Figure 1 - Public Service Employment Act population by tenure, year and annual population growth (%)

Figure 1 long description

Source: Public Service Commission population files

* The growth in March 2005 includes the transfer of 9 507 employees from the Canada Revenue Agency to the Canada Border Services Agency. The number of employees in other organizations under the Public Service Employment Act decreased by 0.2% from March 2004 to March 2005.

2.6   The most significant growth occurred in five organizations: Human Resources and Skills Development Canada, Correctional Service Canada, Environment Canada, Citizenship and Immigration Canada and Public Works and Government Services Canada which contributed approximately 61% of the population increase over the last year, while representing 32.3% of the total PSEA population. Table 45 in Appendix 2 provides a detailed listing of population changes by organization from March 2009 to March 2010.

Overall public service hiring and staffing activities

2.7   As population growth in the public service began to taper off in 2009-2010, the level of staffing activity in the public service also showed signs of decreasing.

2.8   Organizations under the PSEA conducted 123 920 hiring and staffing activities in 2009-2010, a decrease of 2.2% over the previous fiscal year. Of these activities, 90 127 were appointments to or movement within the public service, consisting of 74 777 indeterminate and 15 350 specified term appointments. In addition to these appointments, 19 134 casual hires and 14 659 student hires were made in 2009-2010.

2.9   Decreases in staffing activity were seen within the public service as well as in hiring from outside the public service. Hiring activity to the public service totalled 55 699 during 2009-2010, a decrease of 1.7% from the previous fiscal year.

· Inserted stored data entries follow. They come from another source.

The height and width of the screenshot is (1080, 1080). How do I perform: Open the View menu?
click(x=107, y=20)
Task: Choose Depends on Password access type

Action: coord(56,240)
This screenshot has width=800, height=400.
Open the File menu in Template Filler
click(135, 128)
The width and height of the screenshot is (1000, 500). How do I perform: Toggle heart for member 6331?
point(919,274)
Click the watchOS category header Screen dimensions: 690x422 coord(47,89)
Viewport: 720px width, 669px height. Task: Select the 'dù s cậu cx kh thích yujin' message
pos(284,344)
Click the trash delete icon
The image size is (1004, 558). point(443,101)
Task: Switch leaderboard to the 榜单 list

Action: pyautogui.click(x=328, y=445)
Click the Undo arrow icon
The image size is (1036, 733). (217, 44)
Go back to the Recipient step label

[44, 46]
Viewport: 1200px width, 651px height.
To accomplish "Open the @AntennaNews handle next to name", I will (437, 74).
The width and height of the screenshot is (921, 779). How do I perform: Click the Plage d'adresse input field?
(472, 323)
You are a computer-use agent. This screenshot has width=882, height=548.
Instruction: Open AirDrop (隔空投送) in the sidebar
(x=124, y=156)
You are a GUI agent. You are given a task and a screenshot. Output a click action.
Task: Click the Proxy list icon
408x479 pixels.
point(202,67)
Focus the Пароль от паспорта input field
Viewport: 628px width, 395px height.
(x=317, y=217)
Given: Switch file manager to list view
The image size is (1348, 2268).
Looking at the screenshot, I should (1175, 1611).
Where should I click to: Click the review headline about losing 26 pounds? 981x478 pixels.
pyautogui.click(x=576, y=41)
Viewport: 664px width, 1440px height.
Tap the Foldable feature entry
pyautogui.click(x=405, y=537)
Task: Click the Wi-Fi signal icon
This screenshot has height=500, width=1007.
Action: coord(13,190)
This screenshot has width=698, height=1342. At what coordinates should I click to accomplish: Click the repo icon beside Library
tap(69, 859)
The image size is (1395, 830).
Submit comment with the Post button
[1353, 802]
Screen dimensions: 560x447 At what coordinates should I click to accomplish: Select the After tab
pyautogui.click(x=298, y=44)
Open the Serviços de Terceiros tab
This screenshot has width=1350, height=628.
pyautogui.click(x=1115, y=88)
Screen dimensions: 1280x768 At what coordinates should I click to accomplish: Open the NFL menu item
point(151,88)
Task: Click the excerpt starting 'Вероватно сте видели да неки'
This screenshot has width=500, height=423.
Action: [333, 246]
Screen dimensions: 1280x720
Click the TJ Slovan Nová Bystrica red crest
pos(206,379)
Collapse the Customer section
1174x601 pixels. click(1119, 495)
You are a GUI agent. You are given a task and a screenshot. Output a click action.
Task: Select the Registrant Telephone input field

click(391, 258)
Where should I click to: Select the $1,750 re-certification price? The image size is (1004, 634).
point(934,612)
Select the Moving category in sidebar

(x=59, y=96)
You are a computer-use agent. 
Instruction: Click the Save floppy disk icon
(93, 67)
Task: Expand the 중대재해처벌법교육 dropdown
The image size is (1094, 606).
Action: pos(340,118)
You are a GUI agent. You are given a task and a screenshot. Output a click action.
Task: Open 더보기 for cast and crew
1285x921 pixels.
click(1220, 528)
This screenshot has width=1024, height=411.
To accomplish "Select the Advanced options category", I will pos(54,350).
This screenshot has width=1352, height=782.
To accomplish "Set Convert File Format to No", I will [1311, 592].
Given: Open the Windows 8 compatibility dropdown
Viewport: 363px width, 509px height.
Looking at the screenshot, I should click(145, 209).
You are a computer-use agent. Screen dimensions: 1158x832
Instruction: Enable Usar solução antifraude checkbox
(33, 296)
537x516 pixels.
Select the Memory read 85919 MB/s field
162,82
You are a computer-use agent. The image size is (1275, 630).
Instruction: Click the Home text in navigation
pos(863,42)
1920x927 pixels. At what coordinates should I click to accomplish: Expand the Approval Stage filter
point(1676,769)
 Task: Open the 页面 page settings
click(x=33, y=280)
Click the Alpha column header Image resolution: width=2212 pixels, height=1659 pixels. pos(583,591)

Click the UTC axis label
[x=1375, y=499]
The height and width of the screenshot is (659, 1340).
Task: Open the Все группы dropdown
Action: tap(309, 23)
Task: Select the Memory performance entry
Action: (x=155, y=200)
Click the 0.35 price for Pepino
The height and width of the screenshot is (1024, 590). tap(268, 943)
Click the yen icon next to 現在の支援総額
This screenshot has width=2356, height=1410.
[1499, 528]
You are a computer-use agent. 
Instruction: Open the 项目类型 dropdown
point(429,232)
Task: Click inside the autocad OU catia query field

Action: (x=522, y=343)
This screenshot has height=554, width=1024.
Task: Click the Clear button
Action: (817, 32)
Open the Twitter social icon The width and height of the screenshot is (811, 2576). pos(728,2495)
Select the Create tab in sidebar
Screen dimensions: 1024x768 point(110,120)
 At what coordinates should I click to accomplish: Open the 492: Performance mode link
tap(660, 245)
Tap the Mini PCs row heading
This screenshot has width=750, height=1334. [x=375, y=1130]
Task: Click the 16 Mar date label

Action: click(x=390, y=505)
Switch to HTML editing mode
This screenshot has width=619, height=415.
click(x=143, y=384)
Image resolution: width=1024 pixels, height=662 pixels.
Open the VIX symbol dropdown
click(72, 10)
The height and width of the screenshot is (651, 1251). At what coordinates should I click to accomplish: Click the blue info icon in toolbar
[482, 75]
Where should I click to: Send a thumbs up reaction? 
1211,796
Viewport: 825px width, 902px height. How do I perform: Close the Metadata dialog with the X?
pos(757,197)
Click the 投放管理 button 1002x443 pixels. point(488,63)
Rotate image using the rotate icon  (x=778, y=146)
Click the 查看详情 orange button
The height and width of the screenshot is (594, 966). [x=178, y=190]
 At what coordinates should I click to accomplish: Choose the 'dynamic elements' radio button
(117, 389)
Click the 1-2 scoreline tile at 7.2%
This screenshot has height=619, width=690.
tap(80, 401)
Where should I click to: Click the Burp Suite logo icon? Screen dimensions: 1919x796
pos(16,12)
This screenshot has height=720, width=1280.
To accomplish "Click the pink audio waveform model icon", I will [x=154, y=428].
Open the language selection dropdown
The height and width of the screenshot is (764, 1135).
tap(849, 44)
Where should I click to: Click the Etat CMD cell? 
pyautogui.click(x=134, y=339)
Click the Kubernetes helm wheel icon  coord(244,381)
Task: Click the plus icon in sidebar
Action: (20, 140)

Staffing activities within the public service decreased by 2.5%.

2.10  The number of new indeterminate hires from outside the public service decreased significantly in 2009-2010 to 10 718 appointments from 12 705 in 2008-2009 (or 15.6%). New indeterminate hires represented 19.2% of all new hires, a decrease from 2008-2009 when new indeterminate hires represented 22.4% of all new hires.

Figure 2 — Overall hiring and staffing activities under the Public Service Employment Act by fiscal year1

Figure 2 - Overall hiring and staffing activities under the Public Service Employment Act by fiscal year[1]

Figure 2 long description

Source: Public Service Commission hiring and staffing activities files

1 Please see technical notes, Table 36 within Appendix 2.

Hiring activity to the public service by geographic area

2.11  Figure 3 shows the distribution of hiring activity (indeterminate, specified term, casual and students) and population figures by geographic area. The decrease in overall hiring activity was reflected in the hiring activity of half of the geographic areas. However, notable increases in the absolute number of hiring activities occurred in British Columbia and Manitoba in 2009-2010. The continued growth in the number of employees in organizations under the PSEA as of March 31, 2010, occurred in all regions except Newfoundland and Labrador, Prince Edward Island and the Yukon.

Figure 3 — Hiring activity under the Public Service Employment Act compared to its population by geographic area1

Figure 3 - Hiring activity under the Public Service Employment Act compared to its population by geographic area[1]

Figure 3 long description

Source: Public Service Commission hiring and staffing activities files and population files

1 Totals include indeterminate, specified term, casual and student hiring activity to the public service and population.

2.12  Hiring activity within and outside the National Capital Region (NCR) compared to the number of employees in the region under the Act as of March 2010 — Over the last five years, hiring activity in the NCR as a proportion of all hiring activity has increased slightly, from 38.7% in 2005-2006 to 42.7% in 2009-2010, which is reflective of the proportion of the population in the NCR as of March 2010 (43.0%).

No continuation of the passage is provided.